If Step 11 fails the first time, run step 10 and then step 11 again.

If Step 11 fails a second time, the drive may be bricked.

If you suspect your drive has been bricked, move it to a different computer and try to perform a secure erase of this drive. There are programs that will issue this command and maybe one of those will work but I will not discuss it here.

EDIT (2/12/2026): Updated beginning text and added steps 9b and 21 to record the starting point and ending point of the drive SMART data for later comparison.

1 Like

Joe, that was a bit long winded.

I thought the SATA standard simply needed to write to a bad block’s LBA, which forces the HDD, (and probably SSDs), to remap the bad block to a spare. Thus, the newly written data can now be read back just fine.

So, in the case of SATA interfaced devices, writing zeros, (or random if desired), to the entire storage device, HDD or SSD, would cause any pending bad blocks to be spared out. Of course, a targeted write to just the LBA(s) affected would be faster, yet sometimes harder to arrange.

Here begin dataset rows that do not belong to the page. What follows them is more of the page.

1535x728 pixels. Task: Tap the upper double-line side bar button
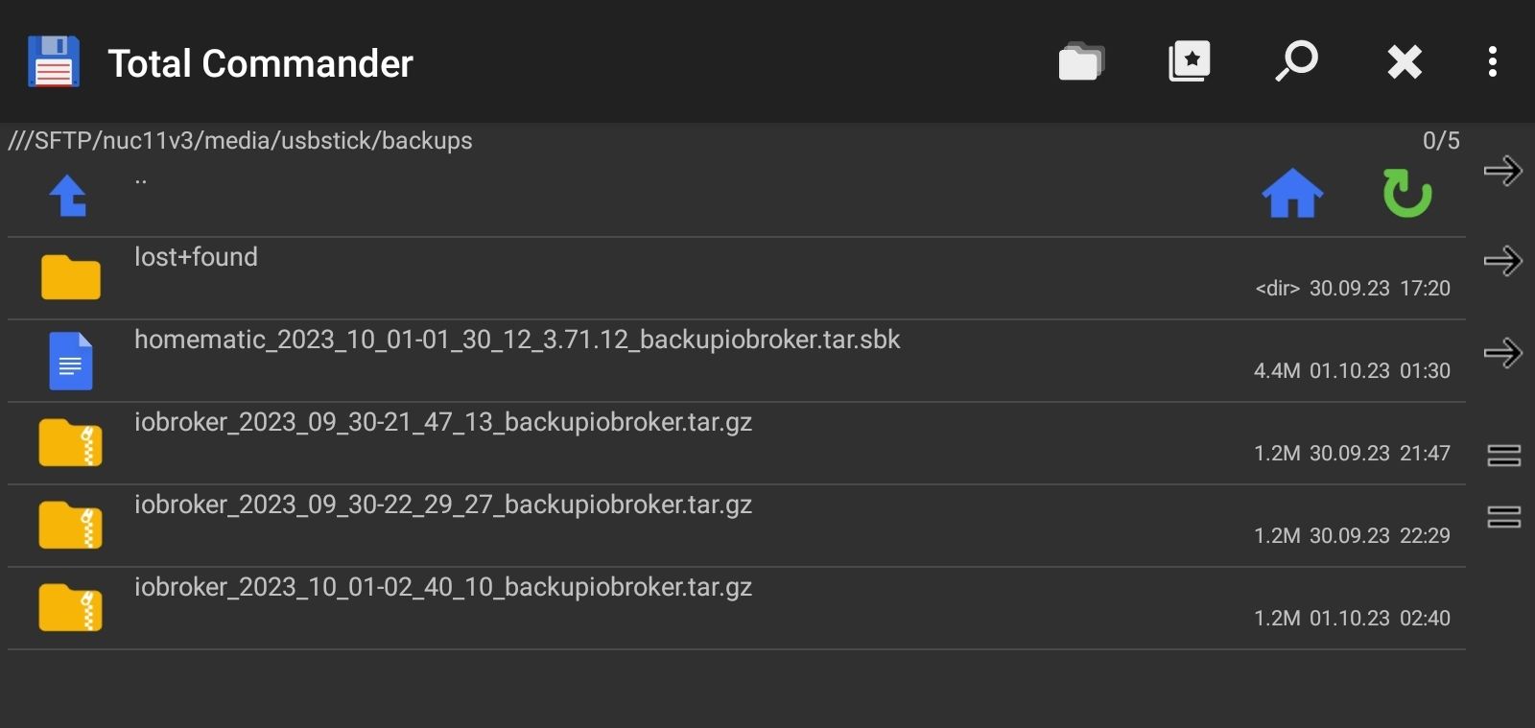(x=1503, y=456)
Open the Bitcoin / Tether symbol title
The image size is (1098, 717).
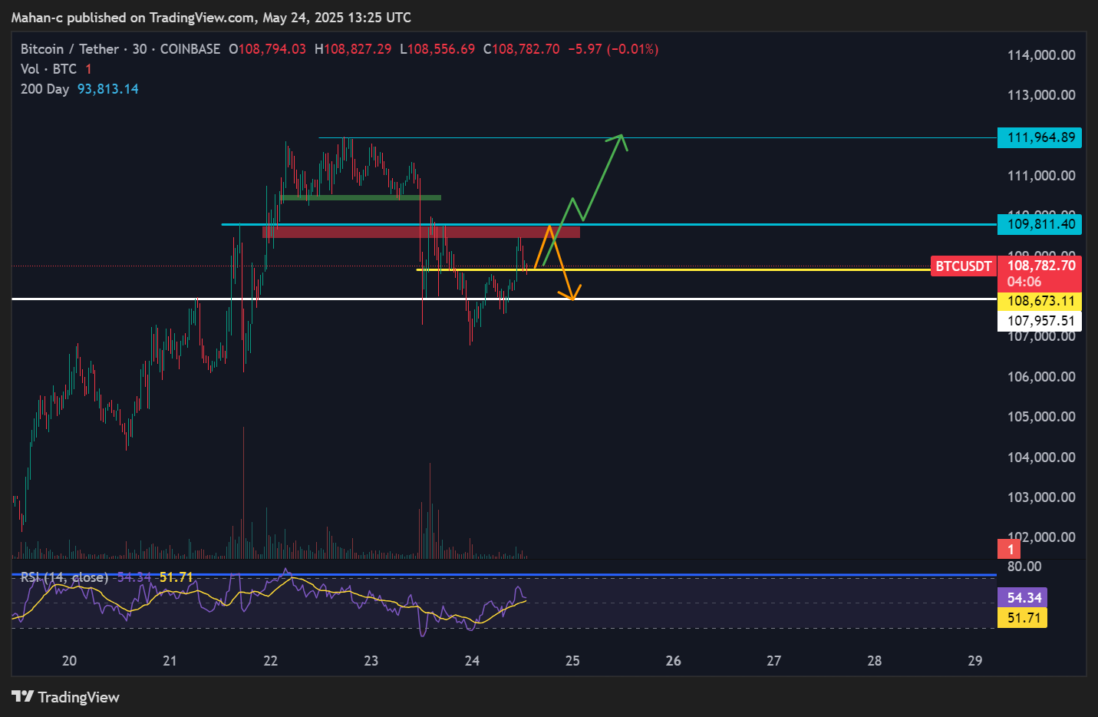click(70, 49)
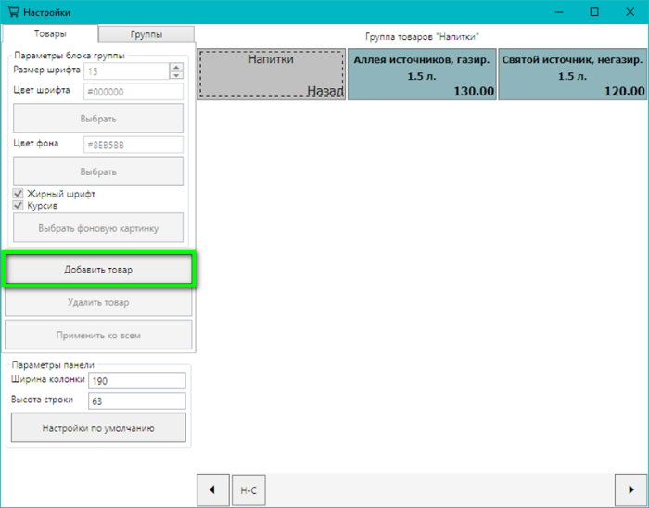The width and height of the screenshot is (649, 508).
Task: Click the Высота строки input field
Action: 136,400
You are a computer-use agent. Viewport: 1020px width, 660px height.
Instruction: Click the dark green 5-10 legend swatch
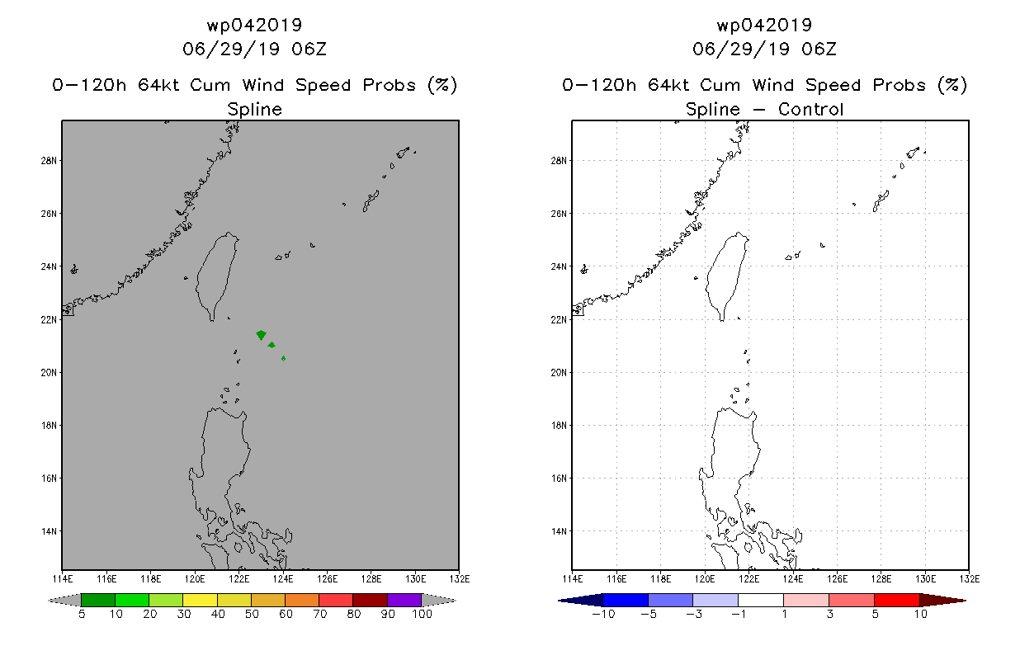98,600
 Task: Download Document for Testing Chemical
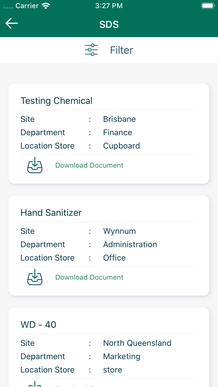point(89,165)
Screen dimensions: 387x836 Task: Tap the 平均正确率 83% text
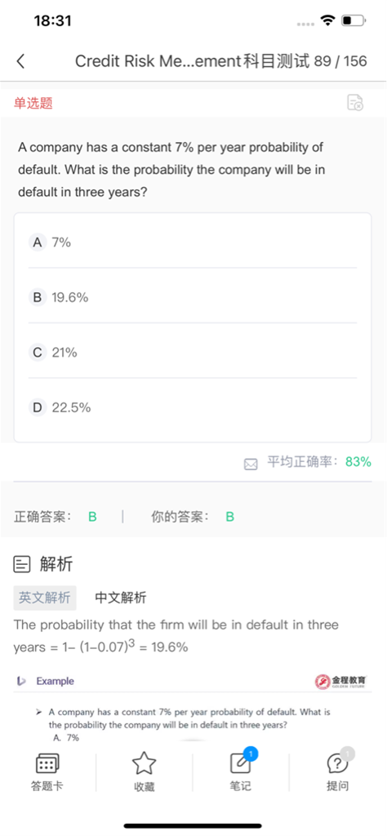318,462
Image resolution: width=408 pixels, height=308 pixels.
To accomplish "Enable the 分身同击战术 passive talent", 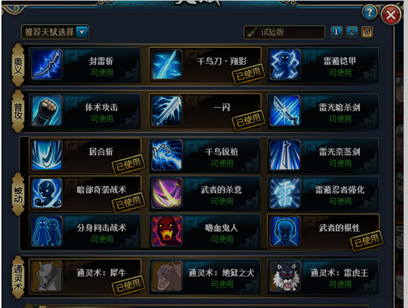I will point(85,231).
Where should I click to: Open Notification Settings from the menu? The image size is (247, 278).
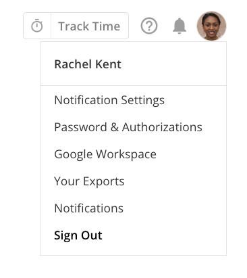pos(109,100)

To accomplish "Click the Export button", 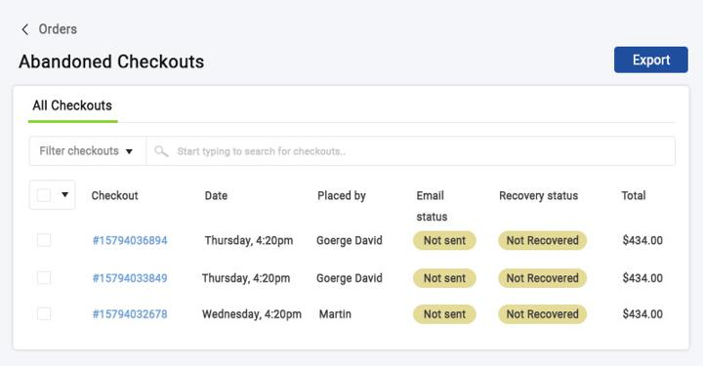I will pos(651,60).
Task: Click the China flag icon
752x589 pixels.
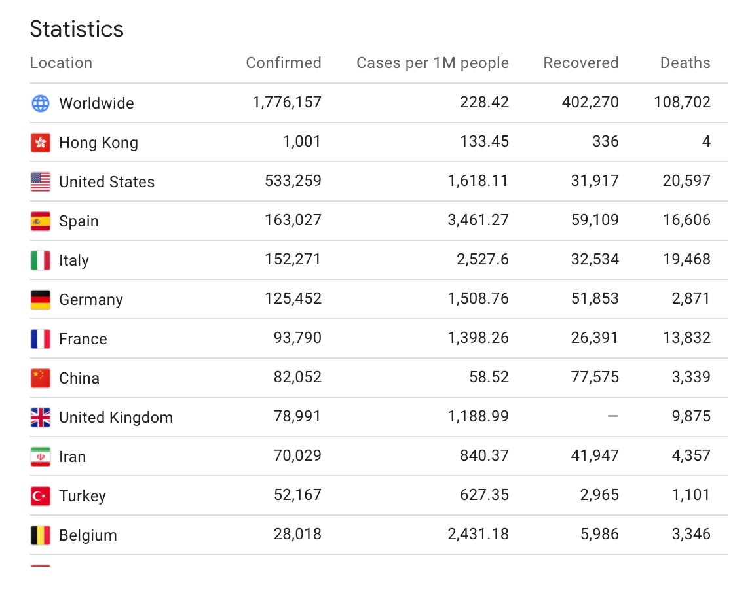Action: [x=41, y=378]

SAS / SCSI uses a more complex sparing out, which I don’t remember. But, the host needs to send the appropriate SCSI command, with block LBA, to cause the block to be spared out.

Arwen, That is my take also that writing across the entire drive would force the firmware to remap the badblocks. I think Joe may have found a drive in a mirror that didn’t behave that way and was successful in fixing the drive. So edge cases may be where it is best used, I don’t know.

Unfortunately right now I don’t have any bad drives to test (recently tossed two) or a system not already full to test with.

As far as the instructions I don’t see any reason they couldn’t be used if they are followed step by step. I generally did manual testing of drives a few at a time with tmux sessions before putting them in a system build.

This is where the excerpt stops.